Deterministic Dynamics of Sampling Processes in Score-Based Diffusion Models with Multiplicative Noise Conditioning
This work addresses a theoretical gap for researchers in generative modeling, offering insights into model behavior, but it is incremental as it builds on prior findings without introducing new methods or broad advancements.
The paper tackles the problem of why score-based diffusion models with multiplicative noise conditioning perform well in practice despite theoretical limitations in learning the correct score function, by providing a theoretical explanation through the study of deterministic dynamics in associated differential equations.

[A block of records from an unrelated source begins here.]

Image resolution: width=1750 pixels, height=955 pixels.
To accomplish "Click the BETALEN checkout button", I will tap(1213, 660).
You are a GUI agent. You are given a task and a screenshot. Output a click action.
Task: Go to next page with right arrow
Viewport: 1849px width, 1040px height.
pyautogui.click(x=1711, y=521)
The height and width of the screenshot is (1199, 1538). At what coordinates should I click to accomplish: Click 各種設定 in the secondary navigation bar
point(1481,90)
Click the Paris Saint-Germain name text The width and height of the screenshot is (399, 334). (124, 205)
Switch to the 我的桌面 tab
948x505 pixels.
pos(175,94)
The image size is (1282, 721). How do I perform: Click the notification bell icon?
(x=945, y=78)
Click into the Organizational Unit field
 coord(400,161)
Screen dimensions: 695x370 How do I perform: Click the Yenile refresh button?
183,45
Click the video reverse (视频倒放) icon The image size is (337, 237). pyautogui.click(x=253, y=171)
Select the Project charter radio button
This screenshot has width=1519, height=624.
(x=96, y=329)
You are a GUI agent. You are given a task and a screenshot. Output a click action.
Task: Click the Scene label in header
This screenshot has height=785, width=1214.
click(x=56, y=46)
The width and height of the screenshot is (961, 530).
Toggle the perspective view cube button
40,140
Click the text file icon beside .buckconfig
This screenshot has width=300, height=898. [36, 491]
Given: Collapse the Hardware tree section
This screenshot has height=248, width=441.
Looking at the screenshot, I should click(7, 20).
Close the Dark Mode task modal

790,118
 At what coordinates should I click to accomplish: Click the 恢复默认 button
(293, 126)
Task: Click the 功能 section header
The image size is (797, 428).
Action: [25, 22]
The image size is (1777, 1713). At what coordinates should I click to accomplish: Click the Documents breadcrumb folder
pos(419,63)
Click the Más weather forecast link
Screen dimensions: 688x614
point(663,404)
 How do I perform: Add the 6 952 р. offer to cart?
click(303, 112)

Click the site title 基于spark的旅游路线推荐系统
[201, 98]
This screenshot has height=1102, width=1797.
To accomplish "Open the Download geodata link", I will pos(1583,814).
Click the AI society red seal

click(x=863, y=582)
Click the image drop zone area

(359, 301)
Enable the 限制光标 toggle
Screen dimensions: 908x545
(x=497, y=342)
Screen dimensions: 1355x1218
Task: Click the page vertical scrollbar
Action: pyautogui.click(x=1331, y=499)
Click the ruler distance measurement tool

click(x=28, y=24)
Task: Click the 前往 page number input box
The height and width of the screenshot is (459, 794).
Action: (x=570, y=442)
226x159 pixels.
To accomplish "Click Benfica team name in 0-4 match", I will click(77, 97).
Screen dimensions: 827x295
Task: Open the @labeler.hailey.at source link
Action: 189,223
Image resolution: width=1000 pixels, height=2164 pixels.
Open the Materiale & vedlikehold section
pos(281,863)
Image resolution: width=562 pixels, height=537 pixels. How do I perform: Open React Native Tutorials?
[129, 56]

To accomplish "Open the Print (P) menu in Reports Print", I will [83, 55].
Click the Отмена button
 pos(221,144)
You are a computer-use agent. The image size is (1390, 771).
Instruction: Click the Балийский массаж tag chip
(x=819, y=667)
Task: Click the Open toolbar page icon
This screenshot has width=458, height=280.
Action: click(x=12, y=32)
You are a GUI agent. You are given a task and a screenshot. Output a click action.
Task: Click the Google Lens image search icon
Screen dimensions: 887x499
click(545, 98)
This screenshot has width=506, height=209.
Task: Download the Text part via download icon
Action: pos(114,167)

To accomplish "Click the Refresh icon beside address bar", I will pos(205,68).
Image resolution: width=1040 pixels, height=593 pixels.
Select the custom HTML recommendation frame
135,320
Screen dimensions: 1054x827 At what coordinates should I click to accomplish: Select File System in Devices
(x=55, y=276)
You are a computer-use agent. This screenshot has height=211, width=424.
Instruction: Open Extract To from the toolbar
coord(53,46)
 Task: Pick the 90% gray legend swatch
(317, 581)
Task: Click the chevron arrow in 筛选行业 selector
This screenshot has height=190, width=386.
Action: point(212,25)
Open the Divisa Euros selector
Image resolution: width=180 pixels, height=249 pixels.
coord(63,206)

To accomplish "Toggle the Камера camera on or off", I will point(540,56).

Score-based diffusion models generate new samples by learning the score function associated with a diffusion process. While the effectiveness of these models can be theoretically explained using differential equations related to the sampling process, previous work by Song and Ermon (2020) demonstrated that neural networks using multiplicative noise conditioning can still generate satisfactory samples. In this setup, the model is expressed as the product of two functions: one depending on the spatial variable and the other on the noise magnitude. This structure limits the model's ability to represent a more general relationship between the spatial variable and the noise, indicating that it cannot fully learn the correct score. Despite this limitation, the models perform well in practice. In this work, we provide a theoretical explanation for this phenomenon by studying the deterministic dynamics of the associated differential equations, offering insight into how the model operates.